| WHAT IS REQUIRED |
Look through the material below and copy exactly the lines from the line with "This screenshot has height=492, width=415." to the line with "Click the Resolution input field", those two lines included.

| EXERCISE MATERIALS |
☆ ☆ ☆ ☆ ☆ ☆ ☆

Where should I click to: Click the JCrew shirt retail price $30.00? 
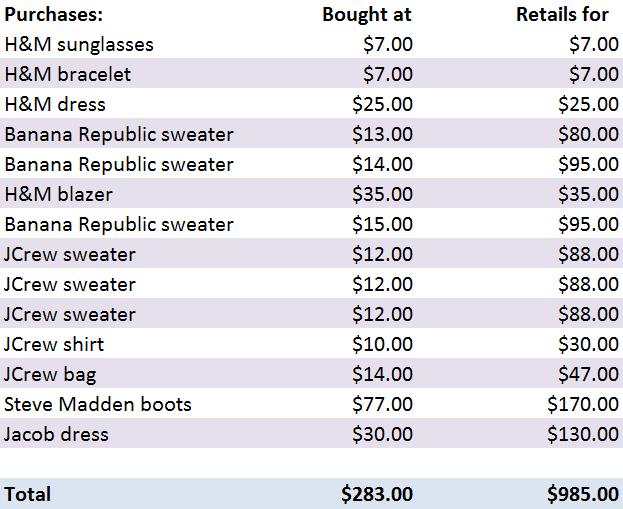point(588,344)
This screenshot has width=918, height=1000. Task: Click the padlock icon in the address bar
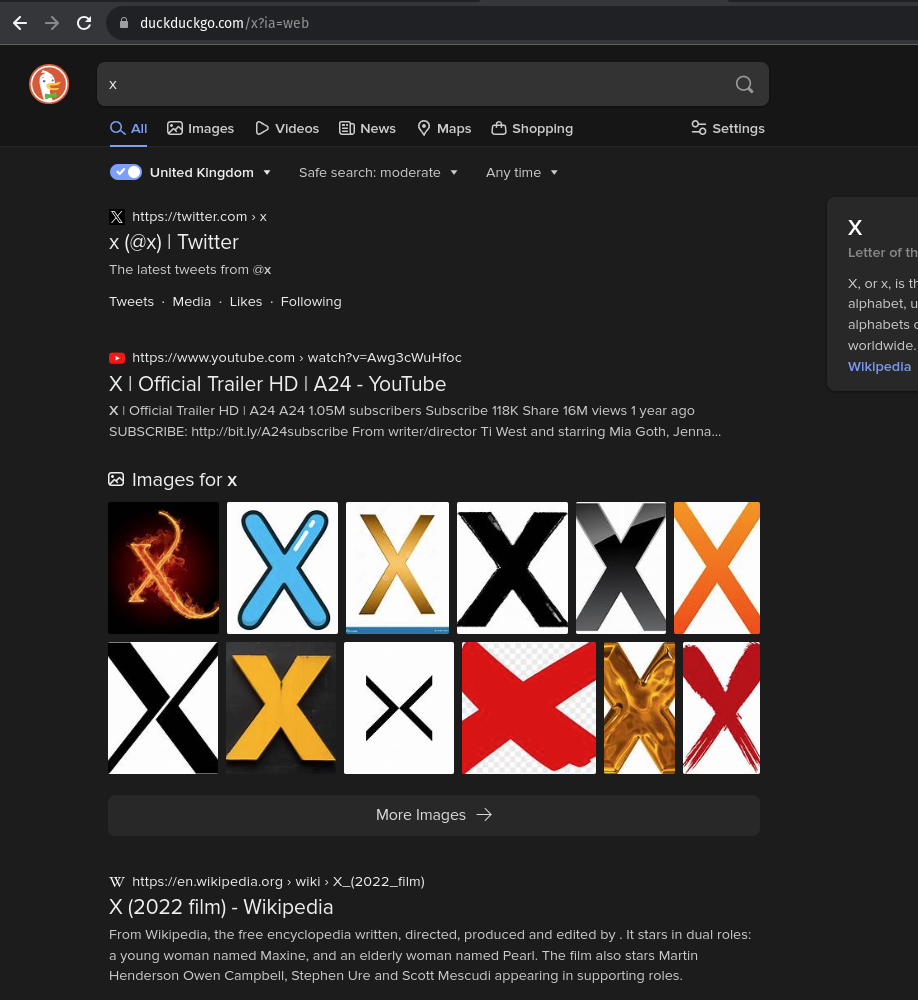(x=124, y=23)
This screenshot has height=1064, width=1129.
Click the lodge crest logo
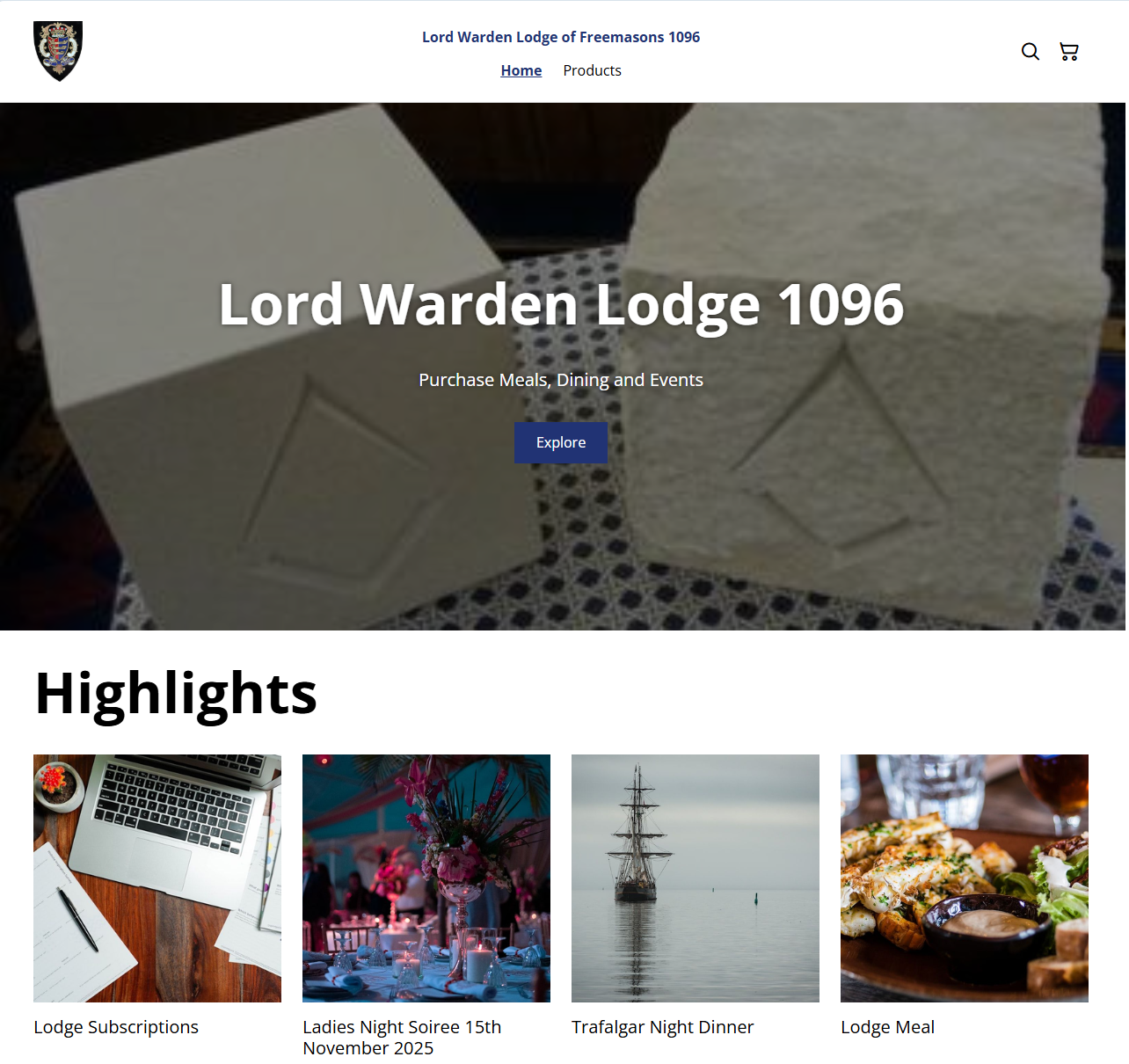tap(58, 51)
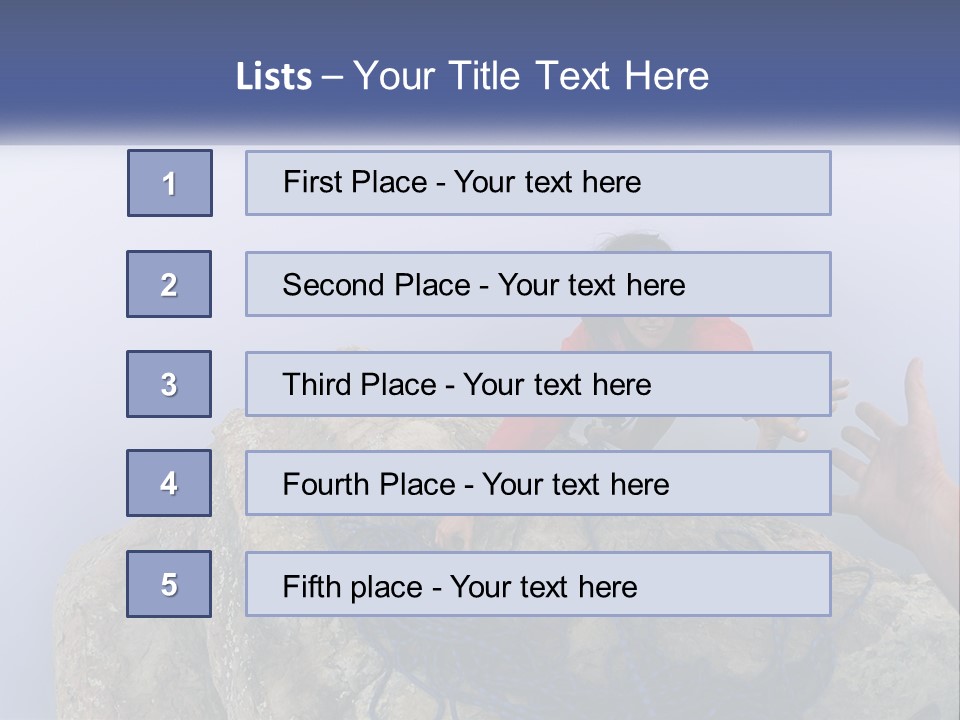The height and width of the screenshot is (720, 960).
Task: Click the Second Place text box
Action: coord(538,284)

☆ ☆ ☆ ☆ ☆ ☆ ☆

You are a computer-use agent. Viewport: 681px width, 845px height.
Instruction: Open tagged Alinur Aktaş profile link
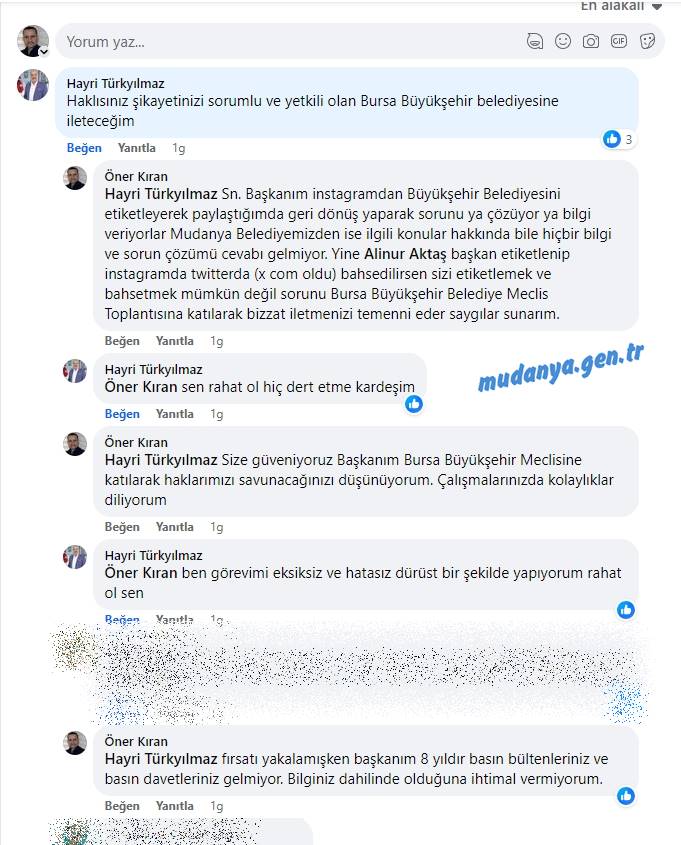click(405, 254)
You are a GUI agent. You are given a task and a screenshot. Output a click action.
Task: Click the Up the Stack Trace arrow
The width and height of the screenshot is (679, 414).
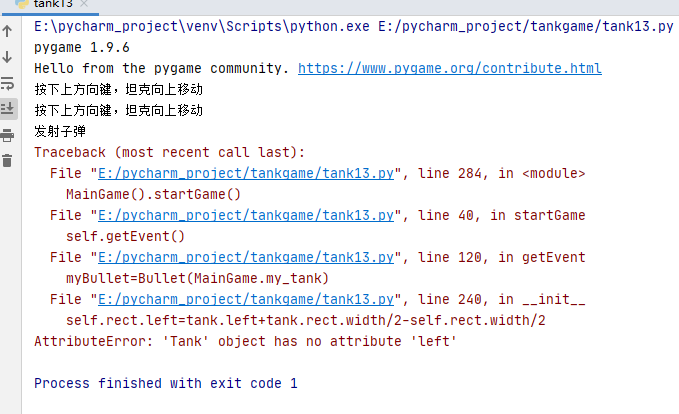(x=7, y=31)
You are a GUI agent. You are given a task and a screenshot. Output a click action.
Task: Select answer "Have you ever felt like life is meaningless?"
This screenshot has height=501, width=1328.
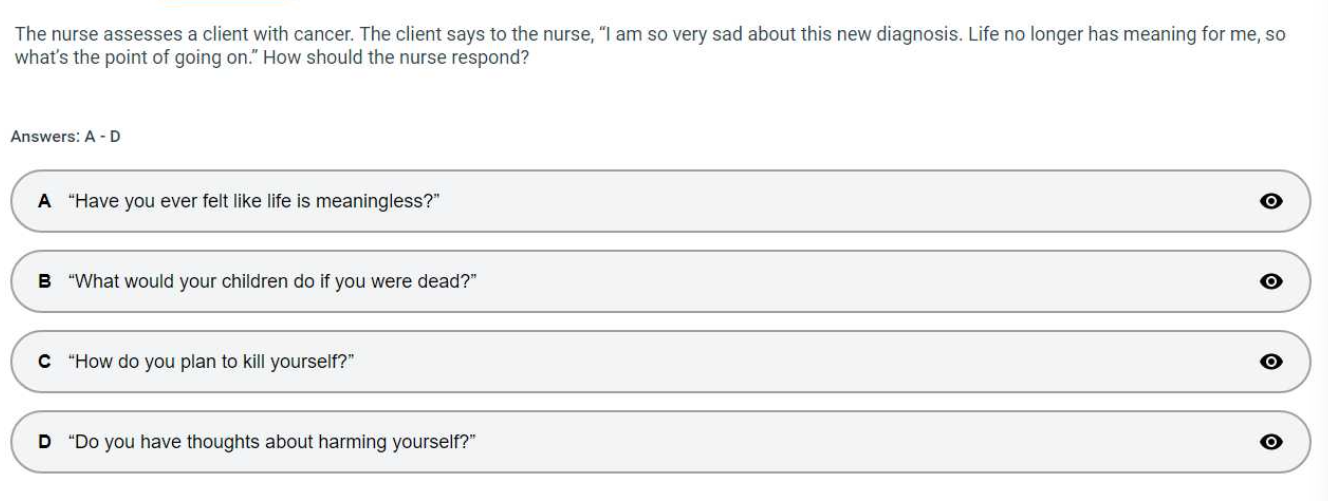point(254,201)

☆ ☆ ☆ ☆ ☆ ☆ ☆

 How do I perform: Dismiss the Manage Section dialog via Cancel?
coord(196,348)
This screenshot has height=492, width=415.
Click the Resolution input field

☆ ☆ ☆ ☆ ☆ ☆ ☆

| ANSWER TO THE EXERCISE |
This screenshot has height=492, width=415.
Click the Resolution input field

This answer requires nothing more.